Guys. I think I'm going to stop doing 365 posts. I'm just not spending time on them, and they're not serving the purpose they were meant to -- to get me to write. I'm just doing them to get them done, which is not really writing. It's typing.

It'd be one thing if I were writing about the pictures right after I took them, when the experience was fresh and I could focus on one and really do it justice. But that's not what's happening. I have 60 more pictures that do not have posts. I could continue to do half-hearted posts for them and probably finish in about two more months, or I could try to turn this into something a bit more productive and that will help me become a better writer.

So...instead of finishing those posts, I'm going to adapt it into a new challenge: 60 days of writing every single day. Don't think I'm copping out -- this is going to probably be harder.

A couple rules / guidelines:
1) I have to write everyday, but it can be a short or as long as I want it to be.
2) No apologizing for shitty writing allowed. Just write.


Here's day one.

(Prompt from the book 642 Things to Write About)

A houseplant is dying. Tell it why it needs to live. 

I know you want to give up. It's totally understandable. Everybody gets tired. And I know it's partly my fault -- I don't water you often enough, and when I do water you, I water you too much. Also there's dog hair mixed in the dirt in your pot. I can't help that -- there's dog hair everywhere in this house.

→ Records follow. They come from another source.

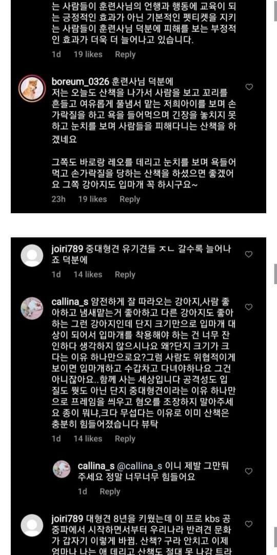Screen dimensions: 277x555
Task: Reply to callina_s's long comment
Action: click(125, 438)
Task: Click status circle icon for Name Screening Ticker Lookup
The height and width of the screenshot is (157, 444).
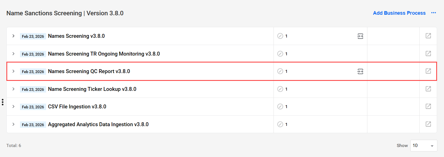Action: (x=280, y=89)
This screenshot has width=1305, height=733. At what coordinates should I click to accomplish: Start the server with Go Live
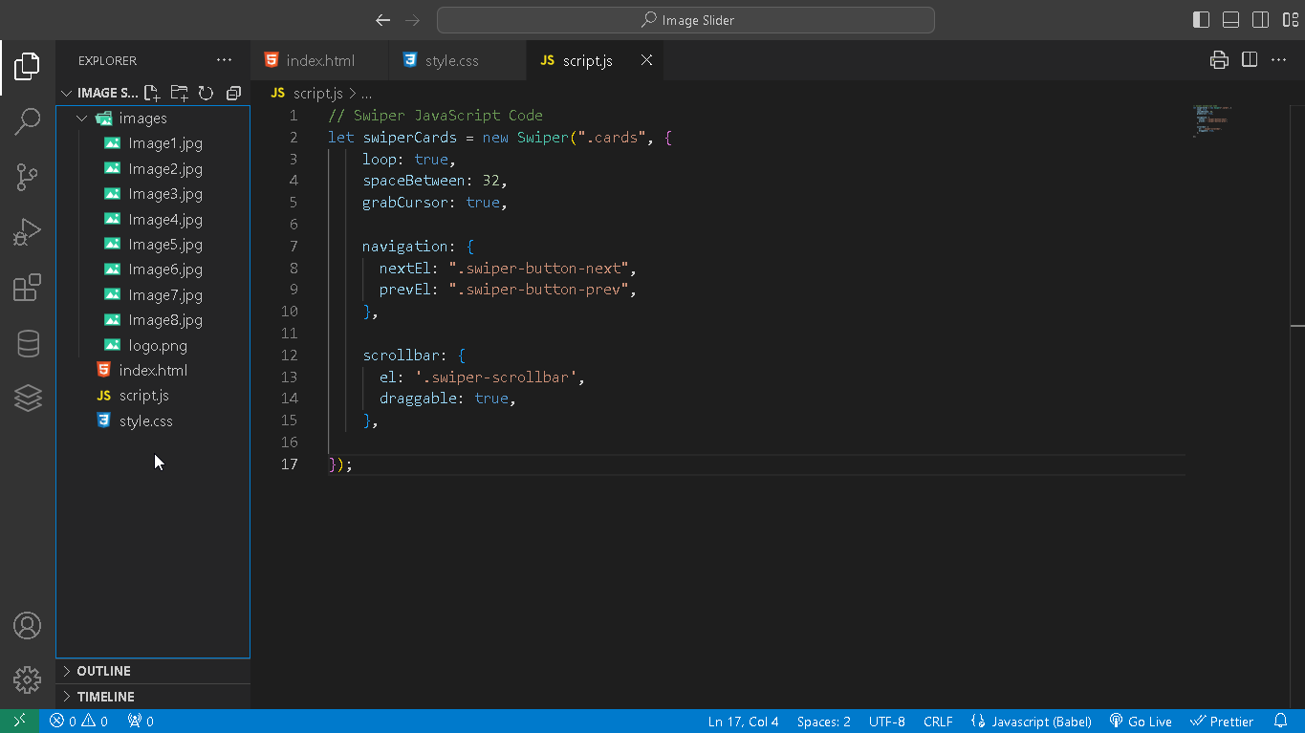pos(1141,721)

It's a lot of work to keep living when everything around you seems designed to bring you down. You feel like nobody's on your side, nobody's looking out for you. That's what a mom's for, really, and you don't have a mom -- at best you have me, the one who forgets to water you and who sticks you on the windowsill where it gets alternately cold from the snow outside and hot from the heater vent in the floor. That can't be good.

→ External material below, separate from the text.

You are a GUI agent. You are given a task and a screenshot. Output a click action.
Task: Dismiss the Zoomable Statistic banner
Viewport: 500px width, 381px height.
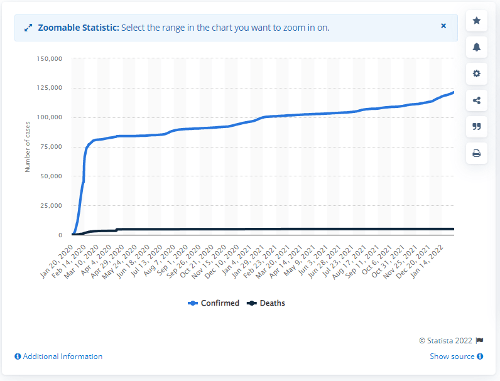pyautogui.click(x=443, y=26)
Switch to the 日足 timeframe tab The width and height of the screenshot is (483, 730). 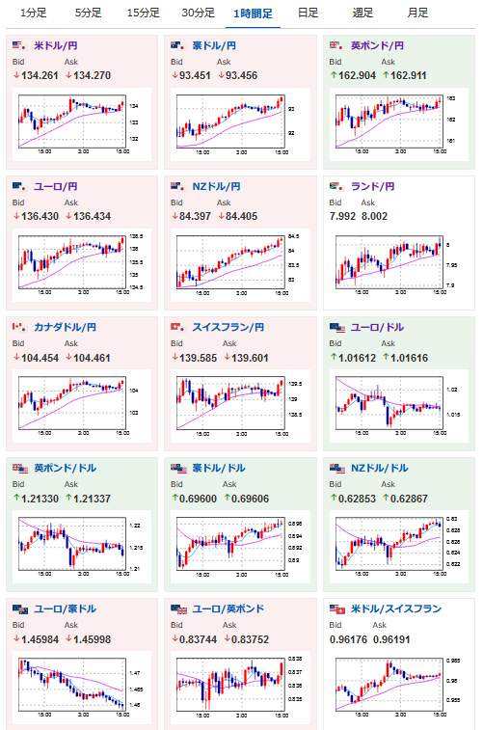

But listen, little plant: there comes a point where you can't expect anyone else to help you or to even care about your predicament -- everyone is invested in their own journey, and when it comes down to it, that's what matters most to us, despite our sympathy and our volunteering and our attempts at friendship. We're the only ones who are with us from the moment we're born to the moment we die and every second in between. So you have to decide for yourself -- is it worth it to keep going?

I can tell you there are reasons to keep trying. There are good parts to each day. The sun comes out for a minute or two, or the light refracts through the raindrops on the window and makes rainbows on the sill. Each day summer comes closer -- the winter recedes back into the soil, bit by bit, and spring crawls past it to reach its green arms to the sky. The light coming in the window to land on your leaves will turn warmer, friendlier, and the air will thicken. The cold will disappear from your soil, and the trees outside will bud and flower with your friends, here again to wave at you through the glass when the wind brushes their branches. And at some point you'll find yourself smiling in the sunshine, enjoying the breeze through your leaves and the warmth on your face, and you'll say, "This is nice. I'm glad I'm here."

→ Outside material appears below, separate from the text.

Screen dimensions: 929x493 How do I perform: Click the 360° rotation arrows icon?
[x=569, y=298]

And I'll get better, little plant. When winter leaves the dirt it also leaves me, and with spring comes an interest in growing again. The same feeling that made me plant you in the first place will be remembered, and the cycle of the seasons and time will bring us close again in that never-ending swing of life, just as the sun comes back for longer and longer each day.

Sometimes, little plant, you just have to hold on until the sun comes back. You can hold on.


And now for the first time in ages, I shall post a blog post on the actual day that I wrote it.